Australian lawyer (1888–1978)

John Peter William Durack, QC (1888–1978), often known as "Roaring Jack Durack" or "Black Jack Durack", was a prominent Australian lawyer and a member of the influential Durack dynasty of the Kimberley region of Western Australia.

== Early life and education ==
Durack was born to parents Jerry "Galway" Durack and Francis Neale. As a schoolboy attending Christian Brothers College on St George's Terrace in Perth, he witnessed a dramatic family tragedy when his father was killed. During the subsequent trial of the accused, Banjo, a young Durack ran along the banks of the Swan River from his school to the Supreme Court, famously calling out to the defendant, "Why did you shoot the Boss?", to which Banjo reportedly replied, "Oh Jack 1 Devil devil been jum up!"

== Legal career ==
After completing his education, Durack was articled to M. L. Moss, KC, and was admitted to the bar in August 1913, establishing his practice on Howard Street.

Durack built a long and distinguished career in law, eventually practicing at the firm Dwyer Durack well into his eighties during the 1970s. He held major leadership roles within the profession, serving as president of the Law Society of Western Australia from 1943 to 1945. In June 1939, at the age of fifty, he was appointed a King's Counsel (QC). Among his notable legal battles, one of his major cases in the 1950s was successfully elevated to the Privy Council in London.

== Personal and family life ==
In 1922, Durack married Pleasance Rowe at the age of 36. The couple lived at "Strathmore," a historic Federation Queen Anne house on Chester Street in Subiaco built in 1905.

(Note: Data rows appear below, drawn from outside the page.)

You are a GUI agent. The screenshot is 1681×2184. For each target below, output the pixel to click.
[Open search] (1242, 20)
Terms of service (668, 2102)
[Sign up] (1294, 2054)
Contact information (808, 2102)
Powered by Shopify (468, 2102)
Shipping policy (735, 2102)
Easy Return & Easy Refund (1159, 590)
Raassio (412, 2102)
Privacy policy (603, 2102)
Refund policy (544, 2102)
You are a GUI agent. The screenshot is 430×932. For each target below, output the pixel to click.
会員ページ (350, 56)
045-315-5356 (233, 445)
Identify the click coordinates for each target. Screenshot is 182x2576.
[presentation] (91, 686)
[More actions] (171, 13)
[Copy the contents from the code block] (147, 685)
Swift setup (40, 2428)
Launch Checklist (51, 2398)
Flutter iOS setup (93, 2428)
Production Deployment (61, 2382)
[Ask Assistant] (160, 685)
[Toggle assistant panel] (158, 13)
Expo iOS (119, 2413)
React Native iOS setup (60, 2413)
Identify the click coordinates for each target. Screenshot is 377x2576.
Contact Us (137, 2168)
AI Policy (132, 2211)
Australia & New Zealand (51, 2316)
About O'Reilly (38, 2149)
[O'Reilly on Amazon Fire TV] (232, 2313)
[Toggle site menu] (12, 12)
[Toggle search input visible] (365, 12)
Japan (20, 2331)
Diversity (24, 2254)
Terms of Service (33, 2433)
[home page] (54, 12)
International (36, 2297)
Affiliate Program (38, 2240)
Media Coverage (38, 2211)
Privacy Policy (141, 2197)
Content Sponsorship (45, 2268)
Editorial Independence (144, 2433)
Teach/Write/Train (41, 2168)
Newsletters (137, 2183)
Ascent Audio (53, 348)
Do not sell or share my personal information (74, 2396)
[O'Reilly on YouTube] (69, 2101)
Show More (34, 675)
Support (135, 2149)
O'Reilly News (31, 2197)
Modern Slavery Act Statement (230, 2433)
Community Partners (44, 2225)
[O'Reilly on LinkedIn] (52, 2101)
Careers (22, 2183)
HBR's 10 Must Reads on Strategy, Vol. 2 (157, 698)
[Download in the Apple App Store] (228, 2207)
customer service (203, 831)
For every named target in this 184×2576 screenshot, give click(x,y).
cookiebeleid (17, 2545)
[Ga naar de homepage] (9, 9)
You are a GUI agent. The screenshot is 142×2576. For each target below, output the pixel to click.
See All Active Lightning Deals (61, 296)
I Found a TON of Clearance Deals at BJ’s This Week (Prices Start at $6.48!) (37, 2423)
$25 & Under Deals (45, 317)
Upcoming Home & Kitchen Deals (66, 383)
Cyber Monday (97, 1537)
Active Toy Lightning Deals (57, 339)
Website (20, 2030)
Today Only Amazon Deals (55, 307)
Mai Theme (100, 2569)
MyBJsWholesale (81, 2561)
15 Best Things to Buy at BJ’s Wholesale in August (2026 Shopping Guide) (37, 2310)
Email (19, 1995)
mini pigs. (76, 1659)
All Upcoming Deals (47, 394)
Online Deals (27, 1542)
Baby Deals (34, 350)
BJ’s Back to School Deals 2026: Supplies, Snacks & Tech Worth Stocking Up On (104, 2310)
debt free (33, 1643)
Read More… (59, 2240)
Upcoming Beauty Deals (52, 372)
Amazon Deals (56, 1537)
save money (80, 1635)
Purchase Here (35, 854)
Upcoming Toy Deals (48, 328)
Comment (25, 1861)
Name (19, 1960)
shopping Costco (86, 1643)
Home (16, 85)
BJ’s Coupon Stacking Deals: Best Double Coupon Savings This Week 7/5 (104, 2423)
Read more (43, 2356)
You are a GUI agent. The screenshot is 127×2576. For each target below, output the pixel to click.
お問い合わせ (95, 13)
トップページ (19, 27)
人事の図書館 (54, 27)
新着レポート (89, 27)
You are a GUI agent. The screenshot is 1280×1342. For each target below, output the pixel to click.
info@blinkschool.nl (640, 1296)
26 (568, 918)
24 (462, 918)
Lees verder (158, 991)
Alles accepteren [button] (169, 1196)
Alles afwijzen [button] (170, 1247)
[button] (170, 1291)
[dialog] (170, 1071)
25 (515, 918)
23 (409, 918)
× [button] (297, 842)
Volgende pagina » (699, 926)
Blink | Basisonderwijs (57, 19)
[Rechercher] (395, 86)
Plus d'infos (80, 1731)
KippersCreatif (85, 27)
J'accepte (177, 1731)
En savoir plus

Outside of his legal practice, Durack was an avid horseman and served as president of the Hunt Club of Western Australia. He was known for riding horses through Kings Park on Wednesdays and keeping a stallion named "Midnight" hidden in the outbuildings of the historic home "Fairview".

Durack and Pleasance had children, including Peter Drew Durack, who followed in his father's legal footsteps as a 1948 Rhodes Scholar and later served as Attorney-General in Malcolm Fraser's federal government.

John Peter William Durack died in 1978.